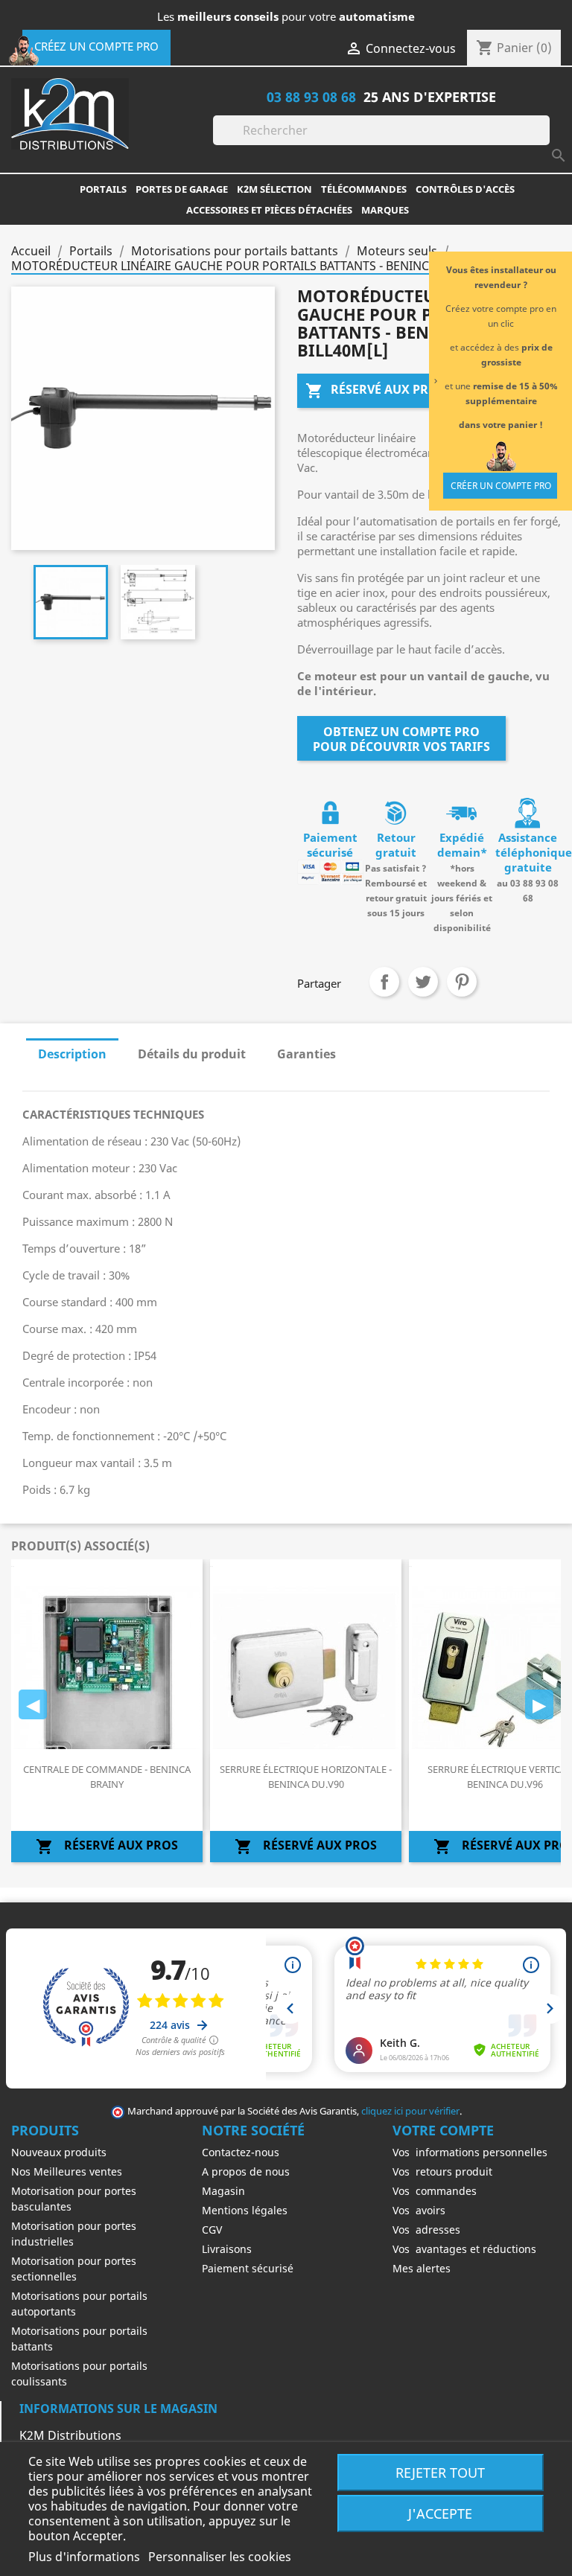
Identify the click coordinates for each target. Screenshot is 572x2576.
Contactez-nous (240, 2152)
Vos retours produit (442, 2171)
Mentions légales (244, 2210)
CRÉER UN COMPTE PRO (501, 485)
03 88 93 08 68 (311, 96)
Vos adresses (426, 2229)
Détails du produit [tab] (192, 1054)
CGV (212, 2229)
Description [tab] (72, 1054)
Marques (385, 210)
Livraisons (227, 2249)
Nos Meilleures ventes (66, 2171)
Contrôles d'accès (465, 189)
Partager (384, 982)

........

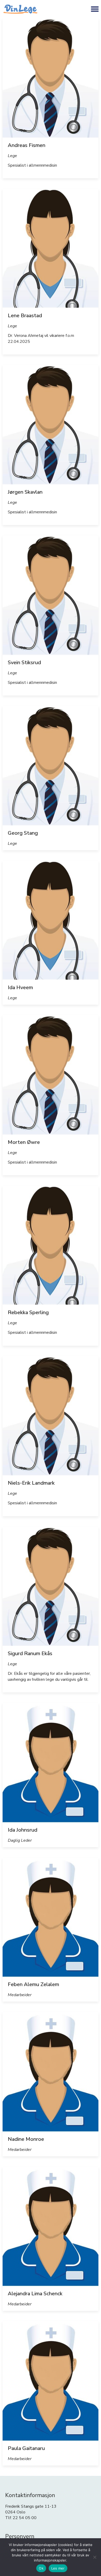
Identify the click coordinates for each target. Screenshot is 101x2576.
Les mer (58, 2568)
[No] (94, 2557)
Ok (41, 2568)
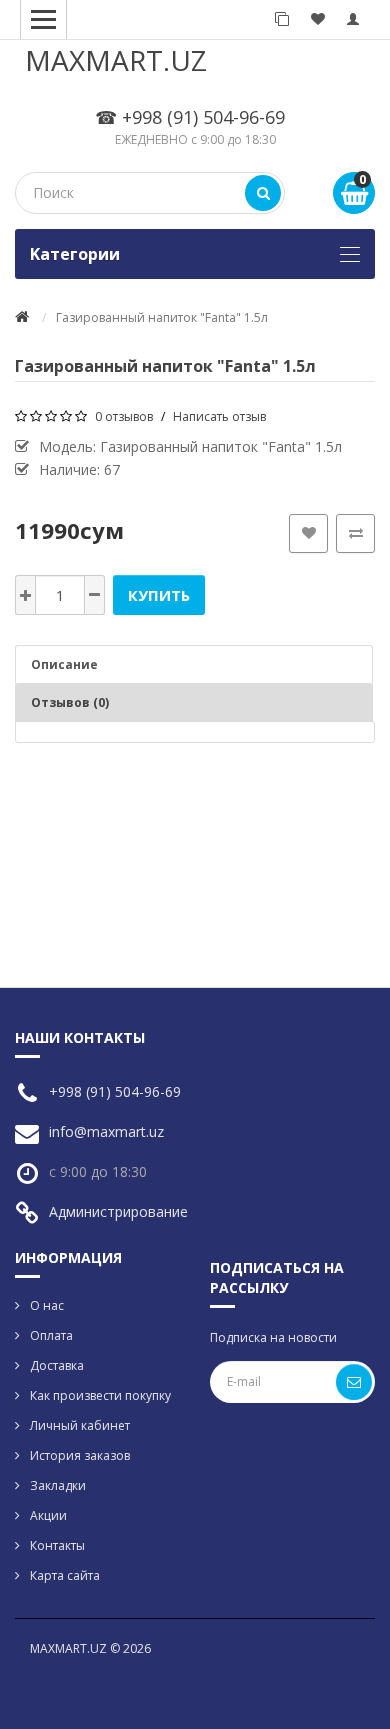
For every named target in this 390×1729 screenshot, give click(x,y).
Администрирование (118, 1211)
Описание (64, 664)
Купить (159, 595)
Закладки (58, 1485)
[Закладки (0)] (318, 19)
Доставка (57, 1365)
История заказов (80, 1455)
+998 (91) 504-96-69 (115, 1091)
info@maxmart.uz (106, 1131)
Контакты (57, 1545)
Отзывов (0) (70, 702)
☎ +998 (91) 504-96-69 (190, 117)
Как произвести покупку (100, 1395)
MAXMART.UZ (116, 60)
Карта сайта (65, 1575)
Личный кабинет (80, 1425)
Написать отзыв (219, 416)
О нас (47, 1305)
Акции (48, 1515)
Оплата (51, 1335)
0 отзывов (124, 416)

........

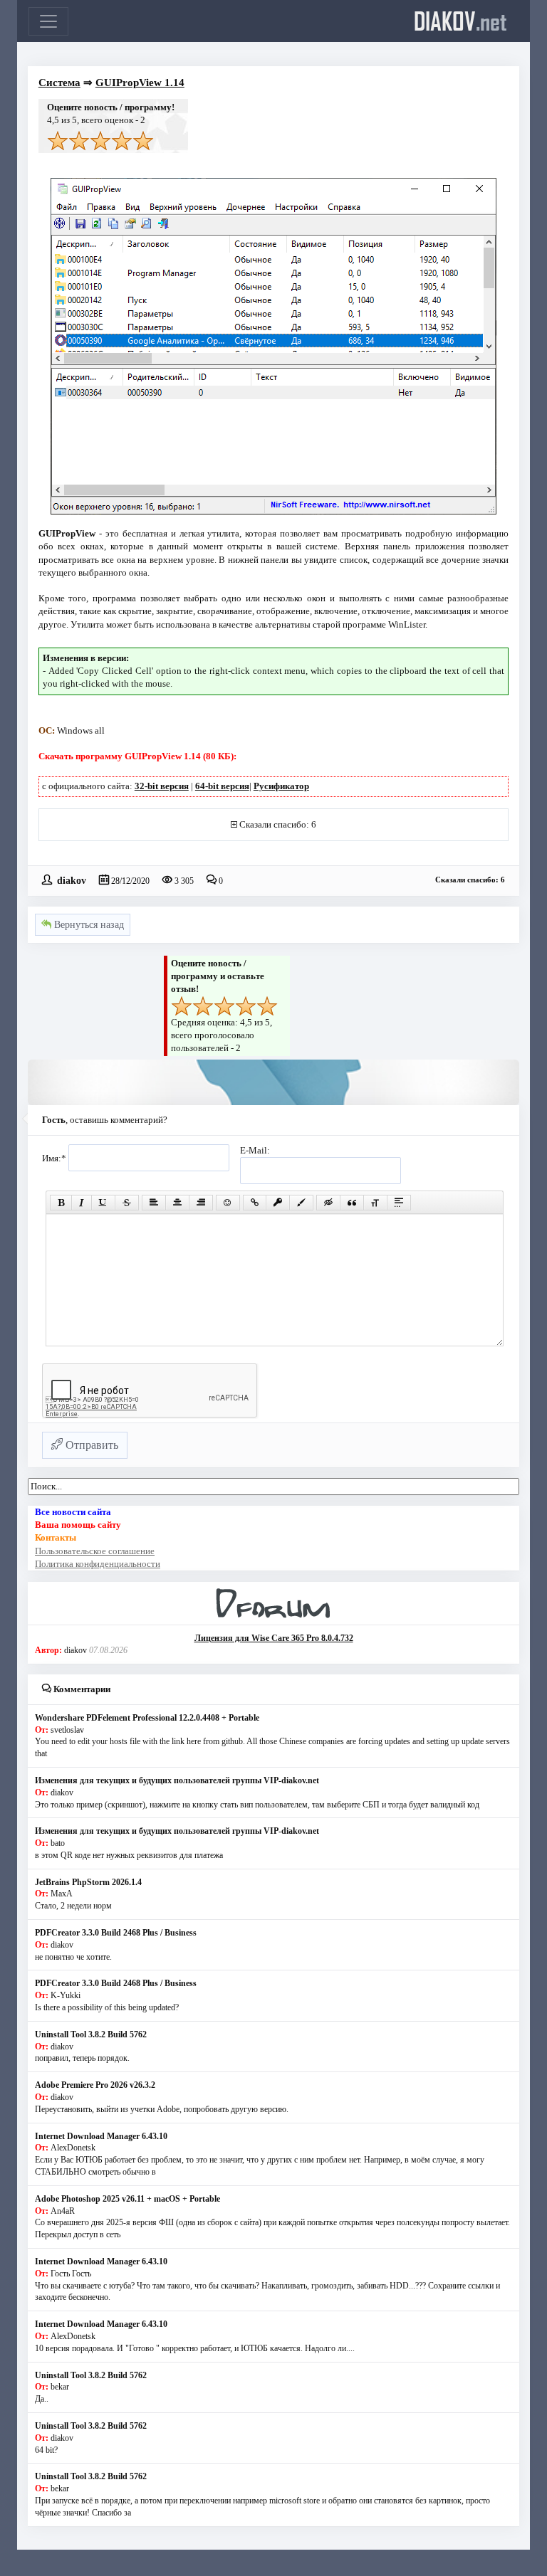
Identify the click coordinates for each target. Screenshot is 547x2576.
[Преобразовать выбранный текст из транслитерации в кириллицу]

........

EXERCISE DIRECTIONS:
Within the material above, extract exactly the lines that start at the line containing "Screenshot is 572x2576." and stop after the line containing "Partager (384, 982)", and only those.

YOUR RESPONSE:
Identify the click coordinates for each target. Screenshot is 572x2576.
Contactez-nous (240, 2152)
Vos retours produit (442, 2171)
Mentions légales (244, 2210)
CRÉER UN COMPTE PRO (501, 485)
03 88 93 08 68 (311, 96)
Vos adresses (426, 2229)
Détails du produit [tab] (192, 1054)
CGV (212, 2229)
Description [tab] (72, 1054)
Marques (385, 210)
Livraisons (227, 2249)
Nos Meilleures ventes (66, 2171)
Contrôles d'accès (465, 189)
Partager (384, 982)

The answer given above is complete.